# Job hunting



## jazziyasm (May 10, 2012)

Hi All, 

Surely you must be sick of my silly question posts by now! 

I'm just wondering if someone can fill me in on expected hourly rates etc. I've been job hunting and have applied for a few jobs, but can't quite get over the hourly rates some companies offer (between $10-$14 an hour in a laboratory) while I've tried to take most things with a grain of salt - I know I won't be earning anywhere near as much as I do now and that most Canadian companies offer benefit schemes on top of wages, but $14 still seems quite low to me.. I haven't earnt that much since I was 15 working in the supermarket. 

If anyone can confirm this, or maybe a breakdown of a benefits scheme to see how much they're actually worth..

Countdown! August 27, 2012


----------



## jazziyasm (May 10, 2012)

Also, can anyone explain to me what 'entry level' means.. is it like a graduate job for those that have completed college, or can anyone apply for entry level?


----------



## Geggs1 (Apr 15, 2011)

Welcome to Canada. If the wages are low then. Find a second job and work 16 hours a day like me. Sometimes you have to walk into the dark to see the light.


----------



## Jrge (Mar 22, 2011)

jazziyasm said:


> Also, can anyone explain to me what 'entry level' means.. is it like a graduate job for those that have completed college, or can anyone apply for entry level?


Hi,

'entry level' = no experience or basic duties
'Mid level' = getting the hang of it
'Senior level' = tell others what to do 

For example; you can hold a Ph.D degree and yet, be a Junior Geotechnical Engineer *OR *have a HS Diploma a be a Senior Documents Controller.

Animo
(Cheers)


----------



## 146028 (Nov 16, 2011)

If you have some experience already, then entry-level is not really for you.


----------



## Maca_eire (May 17, 2012)

I am going to be on $22 per hour at entry level(ish) and I am worried it is not enough to live comfortably. 

I see some really well paid jobs, and some that seem extremely low. If you are young and single and just renting a room, $14 may do it. But that is low. (I think)


----------

__________

# [WHAT THIS TASK INVOLVES]
In the job-hunting thread, list each job level that one reply defines, along with the short meaning given for it.

__________

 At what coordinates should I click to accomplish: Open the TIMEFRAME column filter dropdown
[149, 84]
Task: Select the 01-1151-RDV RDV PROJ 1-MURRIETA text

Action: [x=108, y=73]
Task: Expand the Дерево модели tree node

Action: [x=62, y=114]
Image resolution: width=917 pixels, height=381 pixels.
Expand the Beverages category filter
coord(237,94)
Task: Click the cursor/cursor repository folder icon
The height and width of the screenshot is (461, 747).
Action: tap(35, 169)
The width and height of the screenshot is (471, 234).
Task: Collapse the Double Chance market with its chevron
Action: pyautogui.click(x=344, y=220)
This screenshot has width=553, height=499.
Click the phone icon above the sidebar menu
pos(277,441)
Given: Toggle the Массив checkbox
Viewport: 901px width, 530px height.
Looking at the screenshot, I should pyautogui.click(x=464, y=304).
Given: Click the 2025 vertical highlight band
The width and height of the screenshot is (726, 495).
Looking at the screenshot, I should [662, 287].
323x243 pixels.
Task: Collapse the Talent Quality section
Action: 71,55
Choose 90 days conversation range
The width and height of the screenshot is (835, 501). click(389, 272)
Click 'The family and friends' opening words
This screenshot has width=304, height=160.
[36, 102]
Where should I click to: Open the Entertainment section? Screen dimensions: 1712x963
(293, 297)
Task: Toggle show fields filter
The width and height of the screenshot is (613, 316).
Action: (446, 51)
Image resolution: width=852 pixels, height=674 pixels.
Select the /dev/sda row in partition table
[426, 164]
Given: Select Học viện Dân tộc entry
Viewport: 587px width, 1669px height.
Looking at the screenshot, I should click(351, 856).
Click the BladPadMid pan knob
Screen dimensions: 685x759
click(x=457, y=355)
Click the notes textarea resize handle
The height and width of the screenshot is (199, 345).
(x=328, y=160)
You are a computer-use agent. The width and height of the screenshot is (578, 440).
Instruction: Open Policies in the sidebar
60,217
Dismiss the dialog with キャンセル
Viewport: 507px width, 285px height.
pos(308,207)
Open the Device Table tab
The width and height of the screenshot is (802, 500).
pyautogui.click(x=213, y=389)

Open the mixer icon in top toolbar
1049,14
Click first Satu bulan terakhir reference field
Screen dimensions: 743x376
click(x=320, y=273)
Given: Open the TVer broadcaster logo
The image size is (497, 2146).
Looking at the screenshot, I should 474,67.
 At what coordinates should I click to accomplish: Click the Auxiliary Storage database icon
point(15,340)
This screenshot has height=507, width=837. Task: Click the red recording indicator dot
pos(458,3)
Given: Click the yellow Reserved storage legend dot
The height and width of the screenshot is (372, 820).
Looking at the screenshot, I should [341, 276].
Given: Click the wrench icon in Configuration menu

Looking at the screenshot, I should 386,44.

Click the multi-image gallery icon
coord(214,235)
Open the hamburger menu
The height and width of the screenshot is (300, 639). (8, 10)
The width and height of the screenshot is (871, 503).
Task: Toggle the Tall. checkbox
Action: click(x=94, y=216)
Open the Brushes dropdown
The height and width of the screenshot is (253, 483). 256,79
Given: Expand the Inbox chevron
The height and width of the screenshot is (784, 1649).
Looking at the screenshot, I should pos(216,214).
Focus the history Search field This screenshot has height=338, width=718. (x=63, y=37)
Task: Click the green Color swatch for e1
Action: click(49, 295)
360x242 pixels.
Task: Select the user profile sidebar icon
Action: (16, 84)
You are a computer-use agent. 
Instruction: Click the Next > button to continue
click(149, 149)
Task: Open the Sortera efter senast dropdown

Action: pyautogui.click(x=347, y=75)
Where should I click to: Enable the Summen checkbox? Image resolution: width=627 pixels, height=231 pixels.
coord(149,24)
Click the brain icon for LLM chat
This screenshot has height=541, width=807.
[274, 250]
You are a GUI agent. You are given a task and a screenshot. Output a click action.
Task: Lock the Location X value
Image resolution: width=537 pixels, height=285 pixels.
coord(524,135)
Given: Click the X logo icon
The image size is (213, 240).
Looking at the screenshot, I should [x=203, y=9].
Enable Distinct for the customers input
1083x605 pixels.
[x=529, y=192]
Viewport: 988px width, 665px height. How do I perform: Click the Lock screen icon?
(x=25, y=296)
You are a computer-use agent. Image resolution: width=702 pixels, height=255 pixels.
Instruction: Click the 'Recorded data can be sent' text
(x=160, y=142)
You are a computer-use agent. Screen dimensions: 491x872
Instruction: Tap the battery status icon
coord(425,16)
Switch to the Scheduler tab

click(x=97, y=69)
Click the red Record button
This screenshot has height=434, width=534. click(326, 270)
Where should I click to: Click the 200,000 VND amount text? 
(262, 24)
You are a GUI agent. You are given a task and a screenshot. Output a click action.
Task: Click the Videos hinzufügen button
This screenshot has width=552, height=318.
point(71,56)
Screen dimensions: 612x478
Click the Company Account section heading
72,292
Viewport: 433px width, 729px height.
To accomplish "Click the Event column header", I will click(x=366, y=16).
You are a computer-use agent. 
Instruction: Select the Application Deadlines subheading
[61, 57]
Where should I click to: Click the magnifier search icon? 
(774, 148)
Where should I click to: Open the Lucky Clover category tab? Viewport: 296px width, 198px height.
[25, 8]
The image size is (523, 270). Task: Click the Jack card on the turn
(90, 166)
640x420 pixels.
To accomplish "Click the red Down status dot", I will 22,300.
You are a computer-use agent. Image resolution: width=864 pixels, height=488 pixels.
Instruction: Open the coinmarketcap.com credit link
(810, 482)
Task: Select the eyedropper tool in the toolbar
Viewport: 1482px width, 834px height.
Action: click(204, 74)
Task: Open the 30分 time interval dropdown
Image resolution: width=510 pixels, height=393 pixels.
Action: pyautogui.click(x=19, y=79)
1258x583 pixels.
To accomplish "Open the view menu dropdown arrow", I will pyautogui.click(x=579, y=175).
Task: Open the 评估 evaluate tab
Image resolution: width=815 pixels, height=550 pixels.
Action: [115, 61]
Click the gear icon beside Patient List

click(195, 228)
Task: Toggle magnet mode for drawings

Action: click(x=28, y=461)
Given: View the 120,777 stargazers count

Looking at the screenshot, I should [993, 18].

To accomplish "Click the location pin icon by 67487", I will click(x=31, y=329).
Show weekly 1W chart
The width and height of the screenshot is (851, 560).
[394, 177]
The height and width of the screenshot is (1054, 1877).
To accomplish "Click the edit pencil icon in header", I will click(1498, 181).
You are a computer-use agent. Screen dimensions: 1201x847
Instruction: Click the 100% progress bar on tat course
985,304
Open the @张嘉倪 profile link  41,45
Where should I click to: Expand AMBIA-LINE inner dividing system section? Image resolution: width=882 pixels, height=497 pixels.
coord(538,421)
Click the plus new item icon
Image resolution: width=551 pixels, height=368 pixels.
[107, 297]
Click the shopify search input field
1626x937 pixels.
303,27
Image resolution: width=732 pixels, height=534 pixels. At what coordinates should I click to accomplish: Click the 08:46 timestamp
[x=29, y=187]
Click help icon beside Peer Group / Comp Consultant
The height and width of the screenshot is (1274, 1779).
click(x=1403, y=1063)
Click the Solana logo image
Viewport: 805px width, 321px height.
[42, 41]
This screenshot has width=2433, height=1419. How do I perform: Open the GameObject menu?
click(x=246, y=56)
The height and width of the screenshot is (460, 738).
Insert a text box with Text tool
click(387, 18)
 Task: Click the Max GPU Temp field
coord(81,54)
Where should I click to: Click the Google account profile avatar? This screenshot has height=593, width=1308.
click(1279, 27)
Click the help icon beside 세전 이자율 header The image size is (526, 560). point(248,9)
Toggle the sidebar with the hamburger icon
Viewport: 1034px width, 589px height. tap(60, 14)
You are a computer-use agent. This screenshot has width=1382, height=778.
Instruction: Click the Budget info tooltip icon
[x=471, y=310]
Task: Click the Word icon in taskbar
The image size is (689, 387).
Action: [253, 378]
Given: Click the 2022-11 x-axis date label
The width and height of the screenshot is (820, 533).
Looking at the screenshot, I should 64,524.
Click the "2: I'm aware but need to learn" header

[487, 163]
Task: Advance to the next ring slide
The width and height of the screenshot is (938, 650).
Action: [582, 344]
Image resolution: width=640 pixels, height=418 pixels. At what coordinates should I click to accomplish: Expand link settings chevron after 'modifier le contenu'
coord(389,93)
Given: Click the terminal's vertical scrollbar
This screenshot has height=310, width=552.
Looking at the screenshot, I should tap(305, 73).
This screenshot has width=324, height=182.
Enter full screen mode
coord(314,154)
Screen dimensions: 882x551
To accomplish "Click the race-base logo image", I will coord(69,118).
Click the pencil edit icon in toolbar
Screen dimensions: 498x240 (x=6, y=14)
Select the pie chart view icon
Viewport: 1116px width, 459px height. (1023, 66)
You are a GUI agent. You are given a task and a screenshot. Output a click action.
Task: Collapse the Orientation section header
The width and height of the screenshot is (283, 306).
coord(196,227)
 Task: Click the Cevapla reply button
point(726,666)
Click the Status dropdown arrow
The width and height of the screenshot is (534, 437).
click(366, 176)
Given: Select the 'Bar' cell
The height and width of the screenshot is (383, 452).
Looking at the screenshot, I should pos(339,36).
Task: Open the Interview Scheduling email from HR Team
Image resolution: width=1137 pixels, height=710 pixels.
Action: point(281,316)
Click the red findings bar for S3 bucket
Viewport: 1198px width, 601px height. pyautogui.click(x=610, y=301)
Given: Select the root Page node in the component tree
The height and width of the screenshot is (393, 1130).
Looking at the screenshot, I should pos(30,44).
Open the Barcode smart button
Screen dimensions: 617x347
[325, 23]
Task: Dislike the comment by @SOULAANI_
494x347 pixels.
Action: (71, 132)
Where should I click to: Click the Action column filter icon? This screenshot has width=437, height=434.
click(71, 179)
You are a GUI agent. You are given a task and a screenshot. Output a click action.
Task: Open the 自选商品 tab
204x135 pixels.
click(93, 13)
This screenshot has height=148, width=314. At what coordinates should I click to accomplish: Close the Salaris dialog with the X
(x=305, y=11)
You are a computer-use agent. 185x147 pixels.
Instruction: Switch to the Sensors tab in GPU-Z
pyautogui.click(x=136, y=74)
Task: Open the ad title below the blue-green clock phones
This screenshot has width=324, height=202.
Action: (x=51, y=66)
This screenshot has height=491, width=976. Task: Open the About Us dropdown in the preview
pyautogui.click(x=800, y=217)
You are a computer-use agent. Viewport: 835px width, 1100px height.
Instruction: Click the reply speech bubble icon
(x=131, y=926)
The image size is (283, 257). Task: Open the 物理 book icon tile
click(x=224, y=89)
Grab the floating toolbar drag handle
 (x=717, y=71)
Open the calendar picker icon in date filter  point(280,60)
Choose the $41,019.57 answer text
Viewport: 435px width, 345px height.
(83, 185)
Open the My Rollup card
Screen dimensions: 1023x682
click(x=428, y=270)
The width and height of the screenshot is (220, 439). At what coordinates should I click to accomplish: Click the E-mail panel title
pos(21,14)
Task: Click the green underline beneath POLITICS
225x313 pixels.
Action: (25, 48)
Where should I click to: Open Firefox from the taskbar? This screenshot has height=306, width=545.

__________

# [CORRECT RESULT]
- Entry level: no experience or basic duties
- Mid level: getting the hang of it
- Senior level: tell others what to do